▸ **WHAT YOU ARE ASKED TO DO**
In full and without alteration, print the entries.

(SOURCE INFORMATION)

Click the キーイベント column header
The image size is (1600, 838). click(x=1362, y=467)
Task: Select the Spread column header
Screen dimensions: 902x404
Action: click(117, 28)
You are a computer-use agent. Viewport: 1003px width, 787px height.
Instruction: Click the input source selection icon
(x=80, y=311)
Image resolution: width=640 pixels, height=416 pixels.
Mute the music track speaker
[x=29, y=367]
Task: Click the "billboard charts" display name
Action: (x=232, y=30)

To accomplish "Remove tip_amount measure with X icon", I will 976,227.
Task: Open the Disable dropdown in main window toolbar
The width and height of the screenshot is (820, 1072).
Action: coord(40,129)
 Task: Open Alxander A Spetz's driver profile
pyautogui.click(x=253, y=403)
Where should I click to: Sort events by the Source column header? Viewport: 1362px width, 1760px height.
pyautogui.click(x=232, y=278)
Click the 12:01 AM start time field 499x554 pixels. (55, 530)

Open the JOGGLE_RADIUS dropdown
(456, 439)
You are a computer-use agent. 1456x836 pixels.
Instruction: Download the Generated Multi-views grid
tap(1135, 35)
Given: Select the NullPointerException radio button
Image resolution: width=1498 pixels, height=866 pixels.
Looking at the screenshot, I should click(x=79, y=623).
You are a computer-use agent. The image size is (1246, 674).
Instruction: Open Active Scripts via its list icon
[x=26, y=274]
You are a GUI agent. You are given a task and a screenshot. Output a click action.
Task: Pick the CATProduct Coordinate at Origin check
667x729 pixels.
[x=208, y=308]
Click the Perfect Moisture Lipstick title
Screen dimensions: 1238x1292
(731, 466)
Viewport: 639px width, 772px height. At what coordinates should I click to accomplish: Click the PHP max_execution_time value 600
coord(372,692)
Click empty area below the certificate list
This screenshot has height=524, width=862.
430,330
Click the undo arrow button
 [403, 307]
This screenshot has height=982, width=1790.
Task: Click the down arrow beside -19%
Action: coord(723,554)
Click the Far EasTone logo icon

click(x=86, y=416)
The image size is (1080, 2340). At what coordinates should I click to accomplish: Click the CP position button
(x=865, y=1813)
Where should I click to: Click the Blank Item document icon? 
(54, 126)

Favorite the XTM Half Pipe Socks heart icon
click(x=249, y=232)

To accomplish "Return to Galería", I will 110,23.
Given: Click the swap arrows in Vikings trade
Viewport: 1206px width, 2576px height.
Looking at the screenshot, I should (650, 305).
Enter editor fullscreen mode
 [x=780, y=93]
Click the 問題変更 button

(End SOURCE INFORMATION)

▸ **EXERCISE OUTPUT**
Click the キーイベント column header
The image size is (1600, 838). click(x=1362, y=467)
Task: Select the Spread column header
Screen dimensions: 902x404
Action: click(117, 28)
You are a computer-use agent. Viewport: 1003px width, 787px height.
Instruction: Click the input source selection icon
(x=80, y=311)
Image resolution: width=640 pixels, height=416 pixels.
Mute the music track speaker
[x=29, y=367]
Task: Click the "billboard charts" display name
Action: (x=232, y=30)

To accomplish "Remove tip_amount measure with X icon", I will 976,227.
Task: Open the Disable dropdown in main window toolbar
The width and height of the screenshot is (820, 1072).
Action: coord(40,129)
 Task: Open Alxander A Spetz's driver profile
pyautogui.click(x=253, y=403)
Where should I click to: Sort events by the Source column header? Viewport: 1362px width, 1760px height.
pyautogui.click(x=232, y=278)
Click the 12:01 AM start time field 499x554 pixels. (55, 530)

Open the JOGGLE_RADIUS dropdown
(456, 439)
You are a computer-use agent. 1456x836 pixels.
Instruction: Download the Generated Multi-views grid
tap(1135, 35)
Given: Select the NullPointerException radio button
Image resolution: width=1498 pixels, height=866 pixels.
Looking at the screenshot, I should click(x=79, y=623).
You are a computer-use agent. The image size is (1246, 674).
Instruction: Open Active Scripts via its list icon
[x=26, y=274]
You are a GUI agent. You are given a task and a screenshot. Output a click action.
Task: Pick the CATProduct Coordinate at Origin check
667x729 pixels.
[x=208, y=308]
Click the Perfect Moisture Lipstick title
Screen dimensions: 1238x1292
(731, 466)
Viewport: 639px width, 772px height. At what coordinates should I click to accomplish: Click the PHP max_execution_time value 600
coord(372,692)
Click empty area below the certificate list
This screenshot has height=524, width=862.
430,330
Click the undo arrow button
 [403, 307]
This screenshot has height=982, width=1790.
Task: Click the down arrow beside -19%
Action: coord(723,554)
Click the Far EasTone logo icon

click(x=86, y=416)
The image size is (1080, 2340). At what coordinates should I click to accomplish: Click the CP position button
(x=865, y=1813)
Where should I click to: Click the Blank Item document icon? 
(54, 126)

Favorite the XTM Half Pipe Socks heart icon
click(x=249, y=232)

To accomplish "Return to Galería", I will 110,23.
Given: Click the swap arrows in Vikings trade
Viewport: 1206px width, 2576px height.
Looking at the screenshot, I should (650, 305).
Enter editor fullscreen mode
 [x=780, y=93]
Click the 問題変更 button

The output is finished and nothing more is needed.